Between your comment and others in the thread we've so far got:

- Insurers won't insure you

- Abortion activists will hunt you down

- Religious fanatics will shame you

- Credit rating

Not to downplay those (very real) risks in the slightest, but they are all US-centric problems.

Not sure what over-arching point to make, but it's certainly a set of US-centric problems.


I understand the theoretical concerns in these cases, but IMO it does not weigh heavily against the (conservatively) hundreds of thousands of annual deaths due to hindered medical research.

It's hard to overstress enough how impossible it is to do even basic research across institutional health datasets, even you're a giant organization with a compliance team. It's soul-draining and frankly the reason a lot of smart people jump ship and work in finance or crypto or whatever, where you can accomplish something even if it's goofy.
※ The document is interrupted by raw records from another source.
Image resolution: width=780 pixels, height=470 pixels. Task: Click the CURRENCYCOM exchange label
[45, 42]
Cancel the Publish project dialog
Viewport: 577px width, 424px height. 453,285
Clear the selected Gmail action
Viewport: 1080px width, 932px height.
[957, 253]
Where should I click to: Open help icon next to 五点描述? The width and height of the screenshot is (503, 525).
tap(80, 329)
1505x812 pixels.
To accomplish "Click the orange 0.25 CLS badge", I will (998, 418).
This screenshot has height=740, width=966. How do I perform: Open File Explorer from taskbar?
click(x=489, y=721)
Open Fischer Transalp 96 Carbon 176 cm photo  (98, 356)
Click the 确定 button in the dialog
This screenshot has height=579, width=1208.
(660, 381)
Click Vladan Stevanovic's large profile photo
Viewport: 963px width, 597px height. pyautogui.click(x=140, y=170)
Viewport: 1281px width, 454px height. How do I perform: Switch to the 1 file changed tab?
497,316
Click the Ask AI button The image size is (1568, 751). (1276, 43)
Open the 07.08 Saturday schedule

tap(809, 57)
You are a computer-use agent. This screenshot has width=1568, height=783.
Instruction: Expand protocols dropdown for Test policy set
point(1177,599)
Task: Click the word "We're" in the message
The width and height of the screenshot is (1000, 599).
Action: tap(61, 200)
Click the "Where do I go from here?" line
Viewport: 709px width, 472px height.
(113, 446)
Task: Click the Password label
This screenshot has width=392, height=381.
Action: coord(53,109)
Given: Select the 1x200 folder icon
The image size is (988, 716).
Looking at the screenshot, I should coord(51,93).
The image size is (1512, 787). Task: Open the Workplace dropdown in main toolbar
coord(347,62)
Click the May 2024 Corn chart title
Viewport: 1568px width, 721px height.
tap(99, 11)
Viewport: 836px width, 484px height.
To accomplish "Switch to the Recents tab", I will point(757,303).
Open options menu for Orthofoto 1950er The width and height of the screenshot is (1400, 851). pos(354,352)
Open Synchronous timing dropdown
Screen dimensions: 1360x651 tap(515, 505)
You're not addressing the root concern which is that healthcare is notoriously insecure. Approaching this as "who cares if things get leaked" instead of improving security of records is why getting data is impossible.


That's your root concern, not mine. My root concern is that people are dying for bad reasons.


What's my or your biggest concern is irrelevant. Patient data security is why you can't get the data you say you need. That is just a fact and I would think energy is better served towards improving the handling of patient data if you want easier access to that data for research purposes.


I worked at Datavant for 3 years building a network for deidentified data exchange.


Nitpicking but he gave you practical examples of stuff that already happened, not theoretical ones.


Those are both theoretical examples of what people might want do with re-identified medical data. They are not demonstrated harms of things that happened in real life.